Print the listing in full, keeping every line exactly as it is.
——
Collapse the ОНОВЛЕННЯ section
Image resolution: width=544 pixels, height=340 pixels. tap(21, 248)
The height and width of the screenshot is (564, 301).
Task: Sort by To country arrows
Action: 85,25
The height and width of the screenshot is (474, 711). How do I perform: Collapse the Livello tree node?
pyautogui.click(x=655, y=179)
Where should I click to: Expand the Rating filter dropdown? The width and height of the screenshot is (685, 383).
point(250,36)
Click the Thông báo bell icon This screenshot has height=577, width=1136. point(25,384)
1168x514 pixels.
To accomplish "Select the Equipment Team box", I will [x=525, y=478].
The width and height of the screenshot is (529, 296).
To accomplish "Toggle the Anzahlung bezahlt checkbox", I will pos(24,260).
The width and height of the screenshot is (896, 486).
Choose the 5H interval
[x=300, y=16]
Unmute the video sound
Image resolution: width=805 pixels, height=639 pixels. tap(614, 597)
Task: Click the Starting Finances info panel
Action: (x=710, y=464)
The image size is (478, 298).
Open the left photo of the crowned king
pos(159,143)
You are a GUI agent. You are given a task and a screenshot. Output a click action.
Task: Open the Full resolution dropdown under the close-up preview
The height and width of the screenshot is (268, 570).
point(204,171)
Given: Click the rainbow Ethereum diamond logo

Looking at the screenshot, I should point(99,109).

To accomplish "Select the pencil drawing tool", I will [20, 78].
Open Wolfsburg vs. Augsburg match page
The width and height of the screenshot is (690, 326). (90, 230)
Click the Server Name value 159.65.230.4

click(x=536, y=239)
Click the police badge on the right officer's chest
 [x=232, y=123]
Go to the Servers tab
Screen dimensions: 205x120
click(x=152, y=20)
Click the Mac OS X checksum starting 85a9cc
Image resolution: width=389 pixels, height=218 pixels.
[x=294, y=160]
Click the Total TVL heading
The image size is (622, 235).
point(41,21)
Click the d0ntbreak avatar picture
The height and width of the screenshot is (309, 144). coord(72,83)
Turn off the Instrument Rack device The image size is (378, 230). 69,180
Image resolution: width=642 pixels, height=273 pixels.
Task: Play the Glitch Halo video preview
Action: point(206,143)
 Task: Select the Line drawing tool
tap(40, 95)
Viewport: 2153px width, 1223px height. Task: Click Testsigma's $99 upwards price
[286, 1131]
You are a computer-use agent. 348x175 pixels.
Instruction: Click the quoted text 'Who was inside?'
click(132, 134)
——
Written answer:
Collapse the ОНОВЛЕННЯ section
Image resolution: width=544 pixels, height=340 pixels. tap(21, 248)
The height and width of the screenshot is (564, 301).
Task: Sort by To country arrows
Action: 85,25
The height and width of the screenshot is (474, 711). How do I perform: Collapse the Livello tree node?
pyautogui.click(x=655, y=179)
Where should I click to: Expand the Rating filter dropdown? The width and height of the screenshot is (685, 383).
point(250,36)
Click the Thông báo bell icon This screenshot has height=577, width=1136. point(25,384)
1168x514 pixels.
To accomplish "Select the Equipment Team box", I will [x=525, y=478].
The width and height of the screenshot is (529, 296).
To accomplish "Toggle the Anzahlung bezahlt checkbox", I will pos(24,260).
The width and height of the screenshot is (896, 486).
Choose the 5H interval
[x=300, y=16]
Unmute the video sound
Image resolution: width=805 pixels, height=639 pixels. tap(614, 597)
Task: Click the Starting Finances info panel
Action: (x=710, y=464)
The image size is (478, 298).
Open the left photo of the crowned king
pos(159,143)
You are a GUI agent. You are given a task and a screenshot. Output a click action.
Task: Open the Full resolution dropdown under the close-up preview
The height and width of the screenshot is (268, 570).
point(204,171)
Given: Click the rainbow Ethereum diamond logo

Looking at the screenshot, I should point(99,109).

To accomplish "Select the pencil drawing tool", I will [20, 78].
Open Wolfsburg vs. Augsburg match page
The width and height of the screenshot is (690, 326). (90, 230)
Click the Server Name value 159.65.230.4

click(x=536, y=239)
Click the police badge on the right officer's chest
 [x=232, y=123]
Go to the Servers tab
Screen dimensions: 205x120
click(x=152, y=20)
Click the Mac OS X checksum starting 85a9cc
Image resolution: width=389 pixels, height=218 pixels.
[x=294, y=160]
Click the Total TVL heading
The image size is (622, 235).
point(41,21)
Click the d0ntbreak avatar picture
The height and width of the screenshot is (309, 144). coord(72,83)
Turn off the Instrument Rack device The image size is (378, 230). 69,180
Image resolution: width=642 pixels, height=273 pixels.
Task: Play the Glitch Halo video preview
Action: point(206,143)
 Task: Select the Line drawing tool
tap(40, 95)
Viewport: 2153px width, 1223px height. Task: Click Testsigma's $99 upwards price
[286, 1131]
You are a computer-use agent. 348x175 pixels.
Instruction: Click the quoted text 'Who was inside?'
click(132, 134)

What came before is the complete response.